»»
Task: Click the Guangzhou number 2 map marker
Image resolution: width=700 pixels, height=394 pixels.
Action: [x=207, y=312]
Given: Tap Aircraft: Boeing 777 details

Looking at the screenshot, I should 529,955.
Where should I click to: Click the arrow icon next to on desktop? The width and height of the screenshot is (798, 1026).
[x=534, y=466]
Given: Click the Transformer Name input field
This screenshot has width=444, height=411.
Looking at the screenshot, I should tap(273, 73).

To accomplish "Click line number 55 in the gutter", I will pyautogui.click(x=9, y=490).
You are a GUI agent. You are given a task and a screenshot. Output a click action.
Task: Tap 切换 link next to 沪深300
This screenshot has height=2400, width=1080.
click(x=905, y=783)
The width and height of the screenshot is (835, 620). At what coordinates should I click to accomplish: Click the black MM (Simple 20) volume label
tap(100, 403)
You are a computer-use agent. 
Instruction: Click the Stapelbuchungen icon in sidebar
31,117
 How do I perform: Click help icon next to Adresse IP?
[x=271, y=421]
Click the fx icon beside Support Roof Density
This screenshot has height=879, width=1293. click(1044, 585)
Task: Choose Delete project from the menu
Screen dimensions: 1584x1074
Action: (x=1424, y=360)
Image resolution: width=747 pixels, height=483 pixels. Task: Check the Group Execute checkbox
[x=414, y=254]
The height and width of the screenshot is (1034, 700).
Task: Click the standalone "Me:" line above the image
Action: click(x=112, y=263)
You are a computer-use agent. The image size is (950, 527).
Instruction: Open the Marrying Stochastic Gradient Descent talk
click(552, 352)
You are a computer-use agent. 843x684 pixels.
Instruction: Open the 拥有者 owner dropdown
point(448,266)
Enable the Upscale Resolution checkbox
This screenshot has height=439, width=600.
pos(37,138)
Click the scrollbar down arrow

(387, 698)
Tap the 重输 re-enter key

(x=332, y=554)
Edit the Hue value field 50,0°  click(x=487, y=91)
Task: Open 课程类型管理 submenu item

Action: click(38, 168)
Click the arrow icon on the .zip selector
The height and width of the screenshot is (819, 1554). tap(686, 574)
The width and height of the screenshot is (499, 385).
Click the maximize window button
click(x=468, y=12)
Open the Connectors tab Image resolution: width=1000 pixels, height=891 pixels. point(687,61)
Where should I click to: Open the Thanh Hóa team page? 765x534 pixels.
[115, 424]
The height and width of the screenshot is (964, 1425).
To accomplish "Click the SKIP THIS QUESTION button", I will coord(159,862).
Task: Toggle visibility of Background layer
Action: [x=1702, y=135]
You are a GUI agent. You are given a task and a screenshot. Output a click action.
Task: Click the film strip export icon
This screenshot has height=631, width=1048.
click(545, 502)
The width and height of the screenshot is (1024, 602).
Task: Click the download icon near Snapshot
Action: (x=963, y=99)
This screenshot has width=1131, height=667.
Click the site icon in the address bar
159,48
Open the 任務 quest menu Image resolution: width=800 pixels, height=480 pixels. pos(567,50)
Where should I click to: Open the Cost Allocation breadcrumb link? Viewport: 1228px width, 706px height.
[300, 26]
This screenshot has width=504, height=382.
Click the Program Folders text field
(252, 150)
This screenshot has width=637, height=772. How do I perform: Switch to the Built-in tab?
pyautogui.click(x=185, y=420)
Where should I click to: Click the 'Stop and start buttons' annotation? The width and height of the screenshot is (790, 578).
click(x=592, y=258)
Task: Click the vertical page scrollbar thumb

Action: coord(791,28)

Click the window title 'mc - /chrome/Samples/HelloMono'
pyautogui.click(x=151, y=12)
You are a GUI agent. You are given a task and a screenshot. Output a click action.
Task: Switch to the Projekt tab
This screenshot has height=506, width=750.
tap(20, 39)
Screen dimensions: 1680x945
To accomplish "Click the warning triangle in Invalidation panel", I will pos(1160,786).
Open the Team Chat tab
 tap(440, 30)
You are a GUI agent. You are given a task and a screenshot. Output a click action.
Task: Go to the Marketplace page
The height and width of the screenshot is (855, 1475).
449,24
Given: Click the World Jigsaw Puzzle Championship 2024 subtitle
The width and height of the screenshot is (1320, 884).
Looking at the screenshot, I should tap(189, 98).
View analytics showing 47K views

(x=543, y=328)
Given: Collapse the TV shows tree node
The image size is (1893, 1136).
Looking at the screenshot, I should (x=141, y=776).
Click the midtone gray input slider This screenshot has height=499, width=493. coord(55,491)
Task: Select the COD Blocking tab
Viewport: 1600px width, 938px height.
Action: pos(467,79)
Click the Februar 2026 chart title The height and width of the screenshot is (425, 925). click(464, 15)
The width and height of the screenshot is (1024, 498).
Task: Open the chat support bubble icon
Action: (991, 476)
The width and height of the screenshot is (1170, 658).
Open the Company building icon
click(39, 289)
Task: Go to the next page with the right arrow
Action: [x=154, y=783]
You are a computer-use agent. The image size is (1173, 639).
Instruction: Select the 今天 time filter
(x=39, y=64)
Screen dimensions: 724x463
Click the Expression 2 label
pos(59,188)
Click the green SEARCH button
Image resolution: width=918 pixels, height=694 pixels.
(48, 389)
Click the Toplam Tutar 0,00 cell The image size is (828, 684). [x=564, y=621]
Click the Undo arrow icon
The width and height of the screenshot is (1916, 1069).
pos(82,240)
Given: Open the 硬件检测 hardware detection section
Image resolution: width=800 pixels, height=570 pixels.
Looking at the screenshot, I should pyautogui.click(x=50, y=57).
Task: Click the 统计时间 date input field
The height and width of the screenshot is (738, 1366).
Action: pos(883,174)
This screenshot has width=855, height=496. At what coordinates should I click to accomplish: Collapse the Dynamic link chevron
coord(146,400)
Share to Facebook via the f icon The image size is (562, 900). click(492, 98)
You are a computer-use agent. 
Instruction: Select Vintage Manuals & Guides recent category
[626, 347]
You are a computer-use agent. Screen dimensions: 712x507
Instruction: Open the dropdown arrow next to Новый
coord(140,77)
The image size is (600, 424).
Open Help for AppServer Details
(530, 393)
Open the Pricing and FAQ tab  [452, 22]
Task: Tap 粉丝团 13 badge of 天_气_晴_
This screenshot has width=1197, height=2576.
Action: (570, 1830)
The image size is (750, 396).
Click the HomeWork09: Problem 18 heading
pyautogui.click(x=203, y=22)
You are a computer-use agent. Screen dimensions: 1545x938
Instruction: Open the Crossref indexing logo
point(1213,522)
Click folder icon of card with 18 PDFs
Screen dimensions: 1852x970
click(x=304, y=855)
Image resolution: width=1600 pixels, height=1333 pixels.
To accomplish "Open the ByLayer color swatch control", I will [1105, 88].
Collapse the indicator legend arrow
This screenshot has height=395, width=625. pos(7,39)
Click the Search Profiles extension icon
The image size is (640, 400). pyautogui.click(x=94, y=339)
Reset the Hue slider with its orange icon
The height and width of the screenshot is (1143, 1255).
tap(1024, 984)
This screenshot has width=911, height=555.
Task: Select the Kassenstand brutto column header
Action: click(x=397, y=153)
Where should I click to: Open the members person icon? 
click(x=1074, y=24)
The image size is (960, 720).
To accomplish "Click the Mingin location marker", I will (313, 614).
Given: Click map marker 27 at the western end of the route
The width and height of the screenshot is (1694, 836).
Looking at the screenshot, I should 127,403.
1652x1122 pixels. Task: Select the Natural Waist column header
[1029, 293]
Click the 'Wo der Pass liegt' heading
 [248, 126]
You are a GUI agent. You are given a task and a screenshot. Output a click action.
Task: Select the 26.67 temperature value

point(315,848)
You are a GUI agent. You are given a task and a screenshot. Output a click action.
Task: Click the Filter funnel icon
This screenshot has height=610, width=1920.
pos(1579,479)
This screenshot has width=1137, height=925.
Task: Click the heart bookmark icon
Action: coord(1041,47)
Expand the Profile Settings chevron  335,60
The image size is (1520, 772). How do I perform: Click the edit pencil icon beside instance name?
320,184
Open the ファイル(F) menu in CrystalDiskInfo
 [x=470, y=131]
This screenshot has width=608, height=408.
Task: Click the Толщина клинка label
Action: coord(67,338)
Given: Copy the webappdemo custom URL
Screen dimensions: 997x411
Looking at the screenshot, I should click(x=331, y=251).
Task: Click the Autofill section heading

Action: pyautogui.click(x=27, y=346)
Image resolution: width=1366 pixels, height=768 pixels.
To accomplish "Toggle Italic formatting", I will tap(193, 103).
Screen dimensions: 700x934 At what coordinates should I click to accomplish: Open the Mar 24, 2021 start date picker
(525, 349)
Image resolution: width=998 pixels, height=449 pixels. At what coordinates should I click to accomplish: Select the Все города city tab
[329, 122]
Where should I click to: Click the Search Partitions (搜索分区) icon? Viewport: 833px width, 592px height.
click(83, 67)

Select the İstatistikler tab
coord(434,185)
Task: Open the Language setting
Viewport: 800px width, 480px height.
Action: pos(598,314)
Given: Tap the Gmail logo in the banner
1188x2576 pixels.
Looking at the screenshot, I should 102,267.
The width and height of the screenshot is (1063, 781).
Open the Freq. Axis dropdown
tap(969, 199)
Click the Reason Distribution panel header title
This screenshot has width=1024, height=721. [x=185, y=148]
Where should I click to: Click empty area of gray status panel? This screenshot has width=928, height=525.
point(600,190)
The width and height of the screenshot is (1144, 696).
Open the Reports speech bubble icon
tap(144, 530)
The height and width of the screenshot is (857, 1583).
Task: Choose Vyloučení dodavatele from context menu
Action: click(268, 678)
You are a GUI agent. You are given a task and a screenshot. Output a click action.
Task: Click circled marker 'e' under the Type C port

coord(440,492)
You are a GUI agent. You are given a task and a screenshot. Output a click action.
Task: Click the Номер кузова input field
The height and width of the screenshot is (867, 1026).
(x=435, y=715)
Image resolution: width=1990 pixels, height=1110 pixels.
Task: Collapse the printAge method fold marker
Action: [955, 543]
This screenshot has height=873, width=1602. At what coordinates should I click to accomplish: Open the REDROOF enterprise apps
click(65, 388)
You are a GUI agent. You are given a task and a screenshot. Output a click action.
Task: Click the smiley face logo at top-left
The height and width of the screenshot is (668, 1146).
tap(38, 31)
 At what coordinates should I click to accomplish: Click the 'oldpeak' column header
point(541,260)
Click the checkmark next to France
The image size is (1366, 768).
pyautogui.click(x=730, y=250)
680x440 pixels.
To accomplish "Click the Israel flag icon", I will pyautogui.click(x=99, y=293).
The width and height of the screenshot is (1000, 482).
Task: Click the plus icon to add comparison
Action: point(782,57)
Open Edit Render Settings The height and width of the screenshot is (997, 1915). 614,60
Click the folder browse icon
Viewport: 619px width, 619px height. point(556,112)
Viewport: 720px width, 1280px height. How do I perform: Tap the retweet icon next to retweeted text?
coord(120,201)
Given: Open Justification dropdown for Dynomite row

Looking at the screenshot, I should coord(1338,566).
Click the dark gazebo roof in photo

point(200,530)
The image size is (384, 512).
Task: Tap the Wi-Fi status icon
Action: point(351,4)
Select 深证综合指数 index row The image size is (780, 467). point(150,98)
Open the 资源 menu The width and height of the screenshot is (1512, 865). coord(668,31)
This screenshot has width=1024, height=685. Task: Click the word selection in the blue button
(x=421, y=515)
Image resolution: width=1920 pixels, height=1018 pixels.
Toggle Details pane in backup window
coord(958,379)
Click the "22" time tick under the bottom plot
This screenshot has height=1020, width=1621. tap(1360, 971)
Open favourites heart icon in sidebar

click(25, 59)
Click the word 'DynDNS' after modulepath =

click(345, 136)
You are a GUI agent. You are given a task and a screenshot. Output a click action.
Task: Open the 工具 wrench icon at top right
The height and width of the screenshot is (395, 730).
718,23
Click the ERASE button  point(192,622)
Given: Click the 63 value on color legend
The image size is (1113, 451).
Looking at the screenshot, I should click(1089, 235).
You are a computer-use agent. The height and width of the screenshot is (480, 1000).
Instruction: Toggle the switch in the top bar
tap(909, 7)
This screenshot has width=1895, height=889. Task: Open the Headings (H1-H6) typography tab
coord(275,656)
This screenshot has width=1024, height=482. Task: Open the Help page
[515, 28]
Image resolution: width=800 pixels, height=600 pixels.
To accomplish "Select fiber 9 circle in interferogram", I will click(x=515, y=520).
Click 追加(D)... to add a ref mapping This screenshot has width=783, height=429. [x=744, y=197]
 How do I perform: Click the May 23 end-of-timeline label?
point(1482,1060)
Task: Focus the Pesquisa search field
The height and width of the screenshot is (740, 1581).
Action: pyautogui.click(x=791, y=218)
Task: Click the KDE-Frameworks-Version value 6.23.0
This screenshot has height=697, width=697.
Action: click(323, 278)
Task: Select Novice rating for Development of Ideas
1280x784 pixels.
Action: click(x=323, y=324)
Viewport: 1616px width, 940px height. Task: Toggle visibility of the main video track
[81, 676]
««
__Problem to work on__.
Read the lines above. Gather those in which the string "Settings" is found.

__Result of the exercise__.
Expand the Profile Settings chevron  335,60
Open Edit Render Settings The height and width of the screenshot is (997, 1915). 614,60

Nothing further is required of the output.